Then, curling up in a ball, right there in the middle of the path, he began to rock and weep in a gentle way. The sound he made was not particularly loud but it was nonetheless pathetic to hear coming from a youth legally old enough to drink mead and ride a tractor, and even the gulls on the cliffs nearby seemed kind of cringey about it.

The man rocked and wept in a ball for seven days and seven nights. When he opened his eyes, he looked above him, and there, surprisingly, was the raven that had flown away in fright earlier. It was perched on the arm of a very old, looming man, with a long white beard and a cape. The young banjo player couldn’t help also noticing that the clifftops were covered in snow, which was odd, since snow never settled in this region, due to the salty air and mild, damp climate.
“I heard you playing your banjo last week,” said the old man with the long white beard. “It was a bit wank, to be honest, but I heard some potential there. Also, you fit into what we’re looking for right now.”
   
“Who’s ‘we’?” asked the young awkward man.
“Don’t you worry about that. Just take this,” said the old man with the long white beard, handing the banjo player a pouch of gold a polythene bag containing some leaves.
   
“Oh, thank you,” said the banjo player. “What’s this green stuff in the bag?”
“It’s a magic plant. Eat some of it, and it will help you play more colourfully and interestingly.”
   
“What about all this snow? Where did that come from?”
“That’s magic snow, not real snow. But it’s not magic in the same way the magic plant is magic. You must never, on any account, lick it or sniff it.”
   
“Why would I want to lick or sniff snow?”

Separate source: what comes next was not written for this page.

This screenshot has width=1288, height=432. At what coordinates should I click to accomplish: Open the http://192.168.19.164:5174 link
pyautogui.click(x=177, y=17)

“I don’t know. But just don’t, ok?”

The young awkward banjo player and the old bearded man with the raven went their separate ways: the banjo player back along the path towards the village, and the old bearded man through a recess down into a cave below the cliff edge which looked for all the world like a shimmering psychedelic portal to a silvery netherworld. The young man’s family were glad to see him back, although it had been a busy week for them, what with it being lambing time, and if they were being frank it had been only in the last quarter of an hour or so that they’d noticed he was gone. That night he plucked his banjo with renewed enthusiasm and, after a couple of tumblers of mead, decided to ingest some of the magic plant the old man had gave him. Next, something amazing happened: he began to play his banjo more beautifully and colourfully than ever before. It felt almost as if he wasn’t actually playing it himself: that the tunes were somewhere in the ether above him, and he was simply reaching up and gently grabbing them, as if they were perfect, docile butterflies.

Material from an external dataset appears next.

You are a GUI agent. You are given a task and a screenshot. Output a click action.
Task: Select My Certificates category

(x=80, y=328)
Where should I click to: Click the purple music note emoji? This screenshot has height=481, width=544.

Over the next few years, the man played his banjo at alehouses and taverns all around the country, drawing larger and larger crowds. Rarely was there a night when a comely young lass did not accompany to him to bed and let him ejaculate on or at least around her. Back in his home village, few old friends recognised him as the awkward lad they’d once called ‘Banjo Boy’. His large awkward jug ears were now covered by a lush mane of hair which made the maidens of the high street swoon every time he walked down it. One even asked him to sign her cleavage, which left ample room for all of his four names. It was only afterwards that he realised this was Eleanor, the girl who’d once planted a cruelly exciting sarcastic kiss on his lips in the final year of school, purely to distract him while her brother crept up from behind and pinned a post it note reading “I like to bang sheep!” on his back.

It was generally thought that the man’s first, second, third and fourth albums were among the greatest that had ever been recorded with just a banjo. But, upon recording his fifth banjo-only album, he experienced a bewildering creative block. His magic plant supply – which oddly, perhaps as an intrinsic part of its magic, never seemed to diminish – was not having its usual effect on his songwriting. Taking twice his usual dose seemed, if anything, to exacerbate the hindrance. He possessed so much he’d once dreamed about: his own horse and wagon, seventeen pigs, five banjos, a beautiful girlfriend – plus another, three villages away, in case he got bored – but he felt engulfed by an intangible emptiness. In desperation, he wandered to that same cliff top path where he had liked to play his banjo as a youth but, not feeling any more positive, curled into a ball again and, as the snow began to lightly fall and settle, started to weep just as he had all those years ago. This time, though, he didn’t carry on for seven days and seven nights, since, let’s face it, that really is a long time to curl up in a ball and weep, and as you get older you develop an awareness of the sanctity of time, even if you’re in a jaded spell, as the banjo player was. Also, as he sank to the ground, a snowflake landed on his nose and dripped slowly down into his mouth.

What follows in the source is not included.